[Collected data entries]
# # # # # # #

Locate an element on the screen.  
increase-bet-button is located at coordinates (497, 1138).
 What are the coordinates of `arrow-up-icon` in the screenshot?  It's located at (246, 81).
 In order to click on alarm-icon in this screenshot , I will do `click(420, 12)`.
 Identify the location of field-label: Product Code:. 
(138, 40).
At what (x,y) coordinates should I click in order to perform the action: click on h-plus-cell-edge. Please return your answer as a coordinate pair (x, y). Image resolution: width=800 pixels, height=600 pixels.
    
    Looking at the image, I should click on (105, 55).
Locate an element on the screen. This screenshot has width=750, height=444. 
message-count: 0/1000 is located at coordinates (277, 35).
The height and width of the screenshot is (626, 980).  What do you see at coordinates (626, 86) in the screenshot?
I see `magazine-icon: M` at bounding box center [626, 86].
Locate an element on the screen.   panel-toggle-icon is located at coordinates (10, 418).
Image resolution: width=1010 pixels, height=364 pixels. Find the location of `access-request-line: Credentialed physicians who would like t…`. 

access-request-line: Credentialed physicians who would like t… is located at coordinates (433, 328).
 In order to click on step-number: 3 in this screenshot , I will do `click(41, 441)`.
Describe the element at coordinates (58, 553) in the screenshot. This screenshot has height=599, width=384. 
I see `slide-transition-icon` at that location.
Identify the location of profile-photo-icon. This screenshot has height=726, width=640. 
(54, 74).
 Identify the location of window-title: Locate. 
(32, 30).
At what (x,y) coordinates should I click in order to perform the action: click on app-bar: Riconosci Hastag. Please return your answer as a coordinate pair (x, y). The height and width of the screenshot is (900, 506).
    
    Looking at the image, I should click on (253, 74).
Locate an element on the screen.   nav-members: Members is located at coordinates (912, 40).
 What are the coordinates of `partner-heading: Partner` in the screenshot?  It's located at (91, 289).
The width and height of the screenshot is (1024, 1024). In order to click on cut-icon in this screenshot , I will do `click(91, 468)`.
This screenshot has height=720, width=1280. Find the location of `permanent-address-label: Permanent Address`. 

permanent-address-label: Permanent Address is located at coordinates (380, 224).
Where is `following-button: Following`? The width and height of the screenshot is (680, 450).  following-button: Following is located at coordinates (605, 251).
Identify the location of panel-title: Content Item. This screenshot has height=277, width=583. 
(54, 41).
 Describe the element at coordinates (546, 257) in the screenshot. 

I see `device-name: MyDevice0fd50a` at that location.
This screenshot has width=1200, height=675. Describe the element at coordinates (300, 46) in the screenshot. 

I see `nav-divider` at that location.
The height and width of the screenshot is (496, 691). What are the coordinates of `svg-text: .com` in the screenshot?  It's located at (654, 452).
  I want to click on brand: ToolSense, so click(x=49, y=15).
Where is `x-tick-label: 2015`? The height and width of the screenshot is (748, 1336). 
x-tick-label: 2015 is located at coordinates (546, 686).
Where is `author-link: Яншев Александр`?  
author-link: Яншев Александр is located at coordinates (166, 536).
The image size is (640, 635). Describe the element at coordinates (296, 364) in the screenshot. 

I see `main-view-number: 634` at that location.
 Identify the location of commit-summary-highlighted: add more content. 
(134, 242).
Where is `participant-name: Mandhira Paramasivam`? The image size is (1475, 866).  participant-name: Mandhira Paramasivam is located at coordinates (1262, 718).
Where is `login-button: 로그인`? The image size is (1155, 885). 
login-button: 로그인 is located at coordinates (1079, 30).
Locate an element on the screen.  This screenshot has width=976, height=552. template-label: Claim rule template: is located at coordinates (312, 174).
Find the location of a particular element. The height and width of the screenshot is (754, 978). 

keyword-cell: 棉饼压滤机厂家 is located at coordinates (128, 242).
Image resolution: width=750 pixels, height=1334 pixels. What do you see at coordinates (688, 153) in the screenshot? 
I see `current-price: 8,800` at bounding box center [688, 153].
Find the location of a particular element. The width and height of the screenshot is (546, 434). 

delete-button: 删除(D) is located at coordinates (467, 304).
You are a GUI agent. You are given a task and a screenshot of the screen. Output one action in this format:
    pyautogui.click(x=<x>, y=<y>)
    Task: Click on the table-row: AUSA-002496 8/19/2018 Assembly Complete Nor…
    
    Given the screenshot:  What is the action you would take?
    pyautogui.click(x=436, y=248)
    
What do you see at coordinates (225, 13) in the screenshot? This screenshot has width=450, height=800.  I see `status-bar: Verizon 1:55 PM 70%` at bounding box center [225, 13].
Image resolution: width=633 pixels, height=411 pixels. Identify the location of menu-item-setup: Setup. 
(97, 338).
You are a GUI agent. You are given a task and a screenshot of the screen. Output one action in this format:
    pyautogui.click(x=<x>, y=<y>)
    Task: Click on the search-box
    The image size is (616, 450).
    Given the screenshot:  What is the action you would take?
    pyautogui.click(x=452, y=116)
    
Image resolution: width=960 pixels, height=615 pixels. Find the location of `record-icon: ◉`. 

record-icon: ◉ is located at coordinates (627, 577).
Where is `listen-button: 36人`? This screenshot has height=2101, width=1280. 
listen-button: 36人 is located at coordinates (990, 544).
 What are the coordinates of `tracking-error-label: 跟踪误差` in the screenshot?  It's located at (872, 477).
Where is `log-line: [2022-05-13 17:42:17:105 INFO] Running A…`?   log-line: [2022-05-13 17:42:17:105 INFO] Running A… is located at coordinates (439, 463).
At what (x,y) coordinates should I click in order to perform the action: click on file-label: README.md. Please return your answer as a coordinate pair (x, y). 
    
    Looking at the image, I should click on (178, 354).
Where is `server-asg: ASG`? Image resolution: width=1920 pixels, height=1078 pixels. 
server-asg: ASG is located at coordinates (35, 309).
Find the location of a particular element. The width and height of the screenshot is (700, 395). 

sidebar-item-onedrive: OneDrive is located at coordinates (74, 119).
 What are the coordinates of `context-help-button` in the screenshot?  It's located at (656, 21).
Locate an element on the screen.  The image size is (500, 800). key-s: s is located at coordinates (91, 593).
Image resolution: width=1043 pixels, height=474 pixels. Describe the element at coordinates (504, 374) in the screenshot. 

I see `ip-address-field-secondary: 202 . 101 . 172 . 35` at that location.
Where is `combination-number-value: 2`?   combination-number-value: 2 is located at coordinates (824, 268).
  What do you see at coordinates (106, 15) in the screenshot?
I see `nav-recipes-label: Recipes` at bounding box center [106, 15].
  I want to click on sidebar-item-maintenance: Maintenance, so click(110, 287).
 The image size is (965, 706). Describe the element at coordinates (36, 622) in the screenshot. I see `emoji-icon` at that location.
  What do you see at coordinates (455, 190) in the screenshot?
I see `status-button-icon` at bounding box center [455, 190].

# # # # # # #

Brief
Copy out the data word for word from the line that contains "Image resolution: width=1010" through the line that contains "coordinates (433, 328).", including both of those lines.

Answer space
Image resolution: width=1010 pixels, height=364 pixels. Find the location of `access-request-line: Credentialed physicians who would like t…`. 

access-request-line: Credentialed physicians who would like t… is located at coordinates (433, 328).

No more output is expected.